No último dia 15 de março, a Escola de Serviço Social da UFRJ (ESS/UFRJ) deu as boas vindas aos seus mais novos alunos: 60 militantes do MST e de outros movimentos sociais do campo, matriculados na turma especial para assentados da reforma agrária. O curso, viabilizado pelo PRONERA (Programa Nacional de Educação na Reforma Agrária), finalmente se inicia, fruto da articulação entre MST, INCRA (executor do PRONERA) e ESS/UFRJ.

Os alunos, vindos de 20 estados do Brasil, terão cinco anos de curso em regime de alternância, ficando 8 semanas em aulas, e 3 meses em suas atividades normais. Esta não é a primeira vez que a ESS/UFRJ é pioneira em ampliar o acesso à ainda elitizada UFRJ: o Serviço Social foi o primeiro curso da universidade a ter uma turma no período noturno, possibilitando a participação efetiva de trabalhadores neste espaço. Veja o depoimento de Marina dos Santos, uma das alunas do curso.

A aula inaugural do ano de 2011 foi proferida por José Paulo Netto, professor aposentado da escola, mas que fez questão de estar presente neste momento.
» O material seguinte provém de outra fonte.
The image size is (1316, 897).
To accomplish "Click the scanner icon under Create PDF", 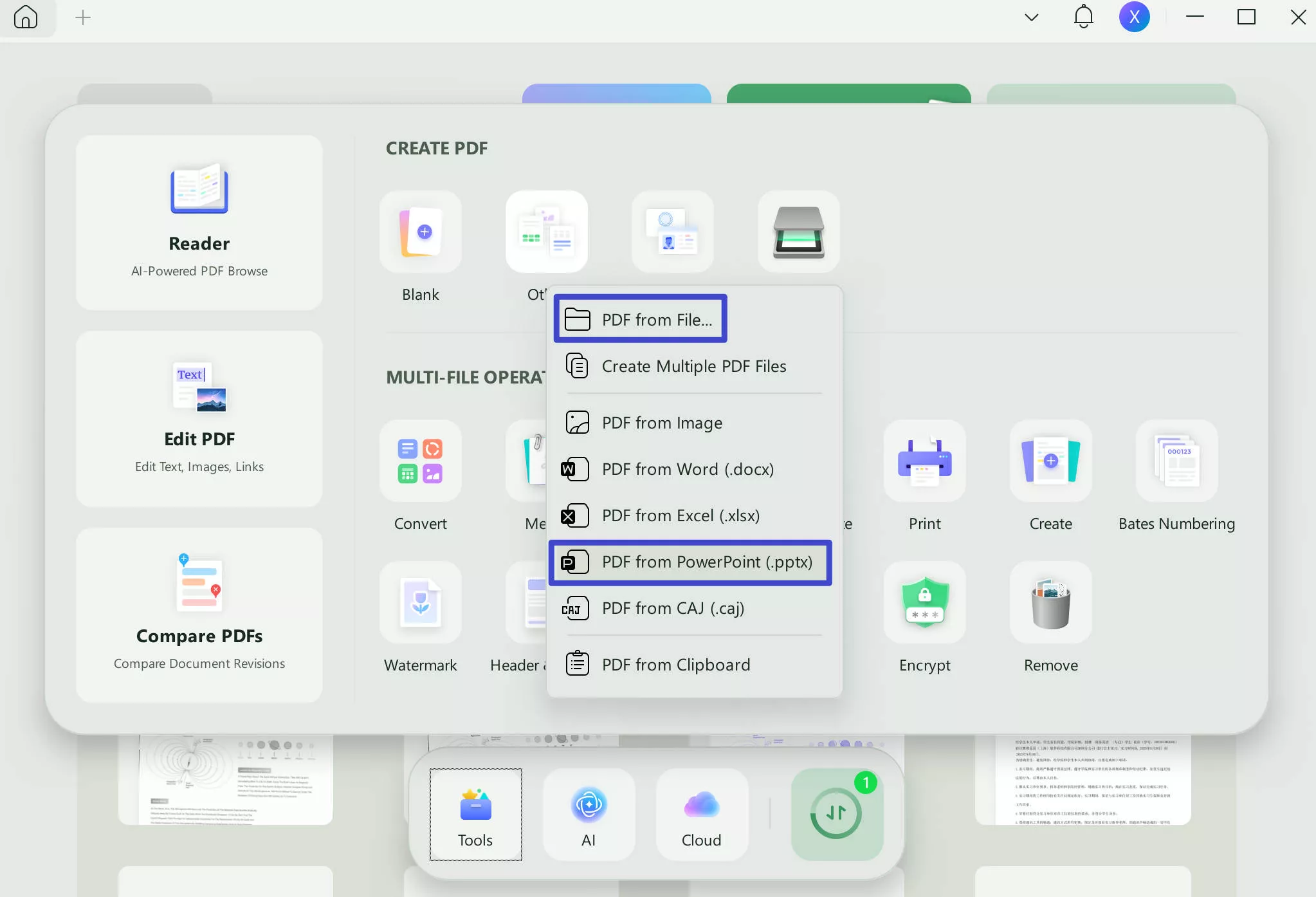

Antes disso, uma mesa composta Marcelo Braz (professor da ESS), Marcelo Correa (decano do CFCH), Mavi Rodrigues (diretora da ESS), Maristela Dal Moro (coordenadora do curso de Serviço Social), Joana Motta (representante do CA), Rosane Rodrigues (INCRA) e Geraldo Gasparin (coordenação pedagógica da ENFF) saudou os novos alunos, contando um pouco da história da construção deste curso.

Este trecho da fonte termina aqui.